Getting it right requires new materials
Like anything new, they still need much improvement, as yet being slow, cumbersome and heavy. But there is no shortage of enthusiasm for them, judging by the interest they are getting from a growing number of start-ups as market opportunities proliferate. German researchers at the Karlsruhe Institute of Technology, for example, have taken bone structure as the direct basis for producing a material with a greater density/strength ratio than that of bones and even steel. Still in the experimental stage, the polymer/aluminium oxides composite is particularly lightweight and, although highly porous, particularly strong. Depending on how it is constructed, the new material contains between 45% and 90% air, but is still able to withstand compression loads of around 3kg/cm2 – more than human bones and even steel!
Glaucus – the squishy-bot
Glaucus: an odd name for a robot! The glaucus we know is a deep sea mollusc. And the connection? Not much, other than the material the robot is designed in. The name is on account of it having no skeleton, but consisting entirely of a multitude of silicone membranes that let it assume any shape. When pressurised, the air flows from one chamber to the next, allowing Glaucus to move. It has much more potential than it might seem, because the robot could act as a connection between a post-amputation stump and a prosthesis. Connected to the residual limb’s muscular system, it could act as a real joint, making it a particularly interesting alternative to exoskeletons, especially for those with above-joint amputations.

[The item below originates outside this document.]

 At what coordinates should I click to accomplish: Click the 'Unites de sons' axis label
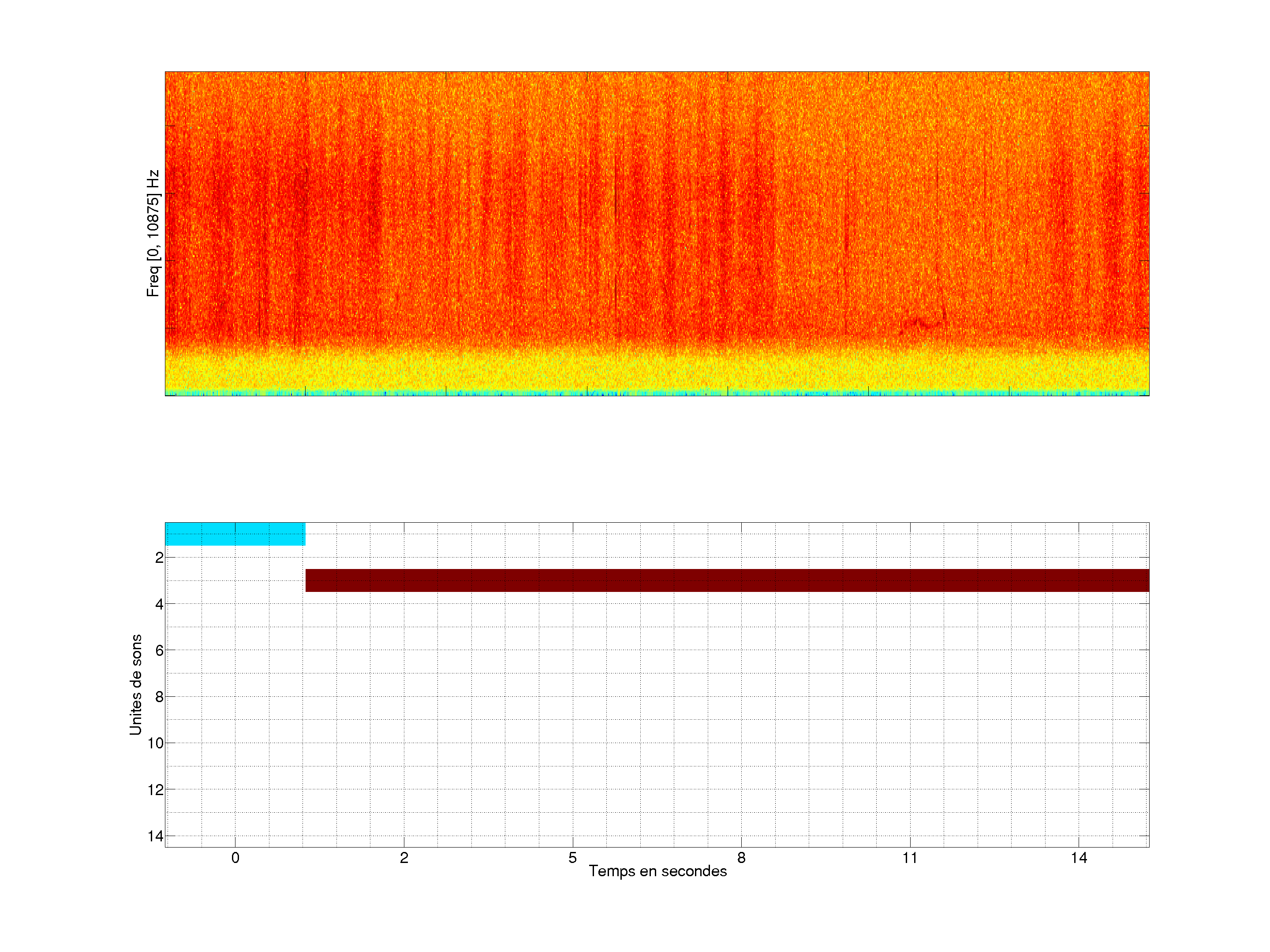pos(135,684)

Like a sperm cell. But smarter
Staying with the medical theme, other, even more astonishing projects are on the way – like a tiny robot that mimics how sperm cells move. The idea is to load it with a drug, with "instructions", to deposit it directly on a diseased cell. No battery is needed, because a rat’s muscle cell is bonded to the robot’s tail to give it a swimming motion allowing this "alien" to move around in the human body. The swimbot’s head is made of silicon and a neutral liquid polymer, polydimethylsiloxane – the perfect carrier for the drug. The American researchers working on this project hope to go even further soon by using the patient’s neurones as a GPS to automatically guide the robot to the diseased cell.

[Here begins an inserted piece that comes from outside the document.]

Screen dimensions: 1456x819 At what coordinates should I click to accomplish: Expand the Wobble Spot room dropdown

Mother Nature knows best, so you’d say by the many innovations inspired directly by her. First sperm cells, now the gecko – the small lizard with toe pads that adhere to even the smoothest surfaces. This is what the European Space Agency is trying to simulate by creating a small six-legged robot that can climb any surface. This has great potential because once developed, a robot that can operate in empty space could help astronauts with maintenance of the International Space Station. The mechanical gecko’s “toe pads” are covered microfibres derived from an elastic polymer that adhere to any surface by simple pressure - a physical phenomenon known as Van der Waals forces.

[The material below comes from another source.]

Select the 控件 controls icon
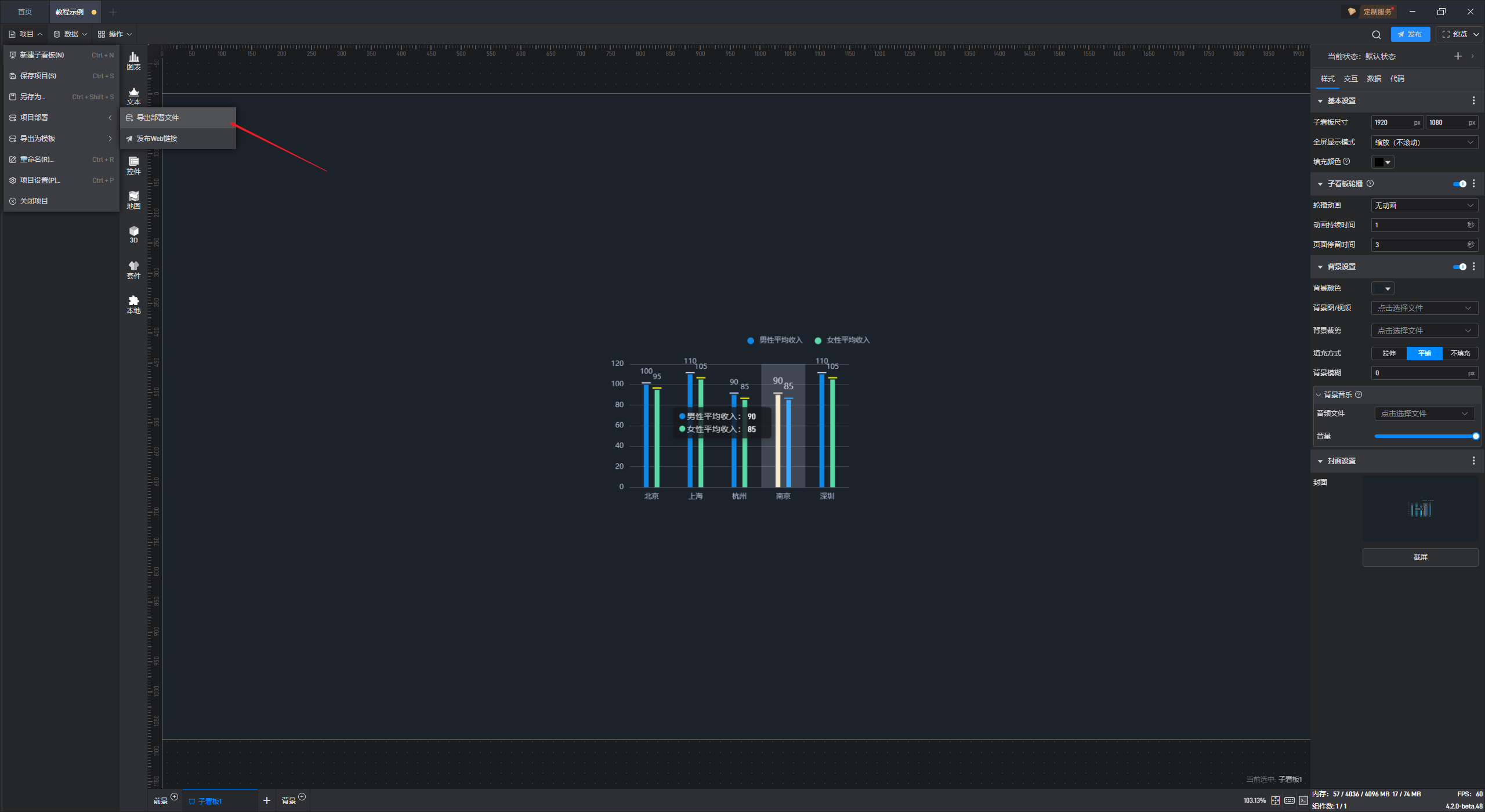Screen dimensions: 1485x812 [133, 165]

Inevitably, robots have already invaded our homes. Autonomous robotic vacuum cleaners and lawn mowers have been around for a decade or more. And that’s just the beginning! Obviously, having a mechanical butler at our beck and call is still a long way off, because robots of that kind are still in research labs as yet. Meanwhile, it’s a matter of toy “robots’r’us”. Firms like Lego and Dash Robotics are marketing robot kits. Alright, these are build-it-yourself jobs, but they have more potential because you can also programme them yourself. And there, your imagination is the only limit. Not to mention the prototypes popping up on video sharing sites. Coming soon - robots to pick-up your socks or able to detect any “intrusion”...While Lego’s business model is fairly straightforward, that of Dash Robotics is particularly smart.
The team successfully developed a "kit body" comprised of a single piece of a new material called SMC for Smart Composite Microstructures and is a sandwich of cardboard, plastic, and adhesive. This technique allows robots to be built simply by flexing and interlocking, a technique that significantly cuts manufacturing costs - the complete kit costs under $70.